It seems LINKS needs huge RAM, and you may also want to try lrscaf, another long reads scaffolding tool.

In practice

background

  • An insect
  • The species: high heterogeneity, high AT, high repetition.
  • Genome size: male 790M, female 830M.

data

The Illumina data I used:

Source Insert size (bp) Avg. read size (bp) Raw bases (G) Raw reads (M) Sequencing depth
AV1, M 270 150 44.1 293.6 55.5
AV2, F 500 150 24.4 162.8 29.4
AV2, F 800 150 15.8 105.4 19.0
AV2, F 3k 114 10.4 91.8 12.5
AV2, F 5k 150 29.8 198.7 35.9
AV2, F 5k 114 11.5 101.2 13.8
AV2, F 10k 150 17.5 116.8 21.1
Total - - 153.5 1070.3 187.3

And the PacBio data:

Source Raw bases (G) Raw reads (M) Sequencing depth Avg.read size (bp) N50 (bp) N90 (bp) Note
AV3, F 15.2 20.1 18.31 7550 10046 4558 20170111
AV4, F 45.2 4.6 54.46 9798 17348 5702 20171224
Total 60.4 24.7 72.77 9115 14630 5310 -

Because we didn’t receive the data at the same time (first all Illumina data, then 20X PacBio data, finally another 50X PacBio data), we tried many different assembly strategies: Illumina-dominant, and PacBio-dominant. We found ‘PacBio-dominant pipelines’ produced significantly good results, so we gradually gave up other pipelines and focused on exploring PacBio assemblers.

This note is one of the attempts of ‘Illumina-dominant pipelines’, and I ran LINKS as a scaffoling tool, after runing MEGAHIT-SOAPdenovo successfully. I’ve tried so many with MEGAHIT, and I ran LINKS after every attempt. See Genome Assembly Pipeline: MEGAHIT & SOAPdenovo-fusion. I put two representative results here as a memo.

PS: I encountered a problem and solved with the help of the author: LINKS termineted with no error message when I used hybrid reads to scaffold.

The -t and -d are important for RAM consumption. I’ve tried -t with 5, 10, 20, and -t 20 works. -d didn’t matter in my case, so I just set lots of -d.
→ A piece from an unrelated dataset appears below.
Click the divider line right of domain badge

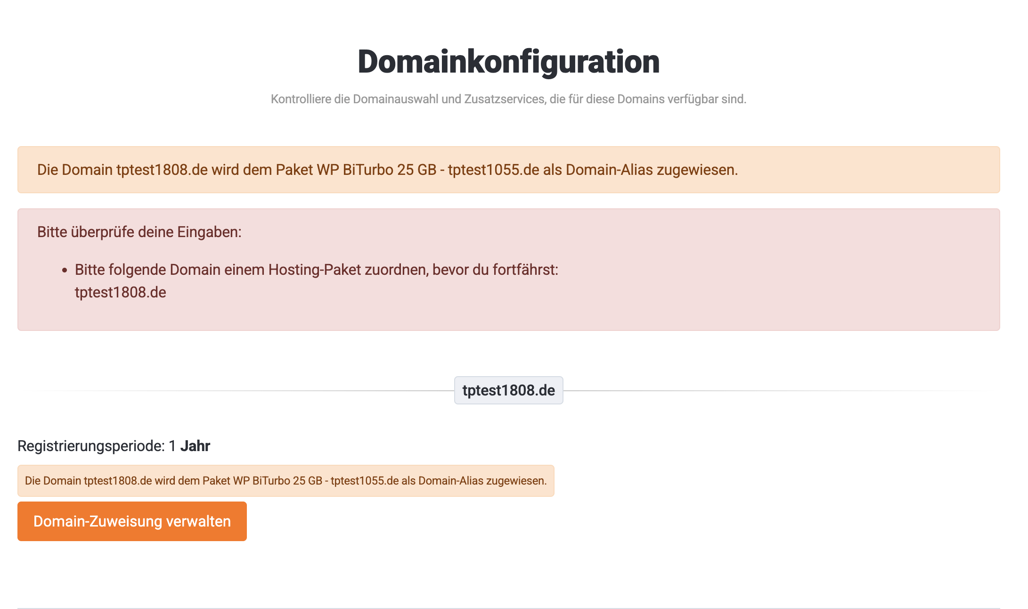click(x=777, y=391)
Scripts I used and the stats I got:

1
2
3
4
5
6
7
8
9
10
11
12
13

LINKS_HOME=/software/links_v1.8.5
WORK_DIR=/DenovoSeq

echo Start time is `date +%Y/%m/%d--%H:%M`

# re-scafflod the output of MEGAHIT small insert size and SOAP-fusion. use about 50X data
#$LINKS_HOME/LINKS -k 21 -f $WORK_DIR/MEGAHIT/small_insert.no270/SOAP-fusion/k41.scafSeq -s Pacbio.fof -b reLINKS2 -t 20 -d 4000,5000,6000,8000,10000,15000,20000

# re-scaffold the output of MEGAHIT small insert size and SOAP-fusion, use about 70X data
$LINKS_HOME/LINKS -k 21 -f $WORK_DIR/MEGAHIT/small_insert.no270/SOAP-fusion/k41.scafSeq -s Pacbio_171231.fof -b reLINKS_171231 -t 20 -d 4000,5000,6000,8000,10000,15000,20000

echo Finish time is `date +%Y/%m/%d--%H:%M`

And the input data:

1
2
3
4
5
6
7
## first batch PB data, about 20X
$ cat Pacbio.fof
/DenovoSeq/Third_rawData/av_20k.fasta

## all PB data, about 70X
$ cat Pacbio_171231.fof
/DenovoSeq/Third_rawData/third_all.fasta

The stats I got:

re-scaffloding the output of MEGAHIT small insert size and SOAP-fusion, use ~20X PB data:

MEGAHIT SOAP-fusion LINKS
Size_includeN 582099585 765246417 776147223
Size_withoutN 582099585 574675978 574675978
Seq_Num 575808 377325 370033
Mean_Size 1010 2028 2097
Median_Size 433 393 389
Longest_Seq 55064 436254 621272
Shortest_Seq 200 200 200
GC_Content 31.43 31.42 31.42
N50 2158 33478 42519
N90 358 439 444
Gap 0 24.9 25.96

re-scaffolding the output of MEGAHIT small insert size and SOAP-fusion, use ~70X PB data.

MEGAHIT SOAP-fusion LINKS
Size_includeN 582099585 765246417 798803587
Size_withoutN 582099585 574675978 574675978
Seq_Num 575808 377325 359653
Mean_Size 1010 2028 2221
Median_Size 433 393 384
Longest_Seq 55064 436254 732454
Shortest_Seq 200 200 200
GC_Content 31.43 31.42 31.42
N50 2158 33478 68195
N90 358 439 453
Gap 0 24.9 28.06

The last run took about 27 hours.

As can be seen, adding 50X PacBio data did not help a lot. After this, we started to use ‘PacBio-dominant pipelines’ and have tried many different assemblers. But, LINKS is a good scaffolding tool if you assemble the genome with illumina data and want to further scaffold with <20X long-reads.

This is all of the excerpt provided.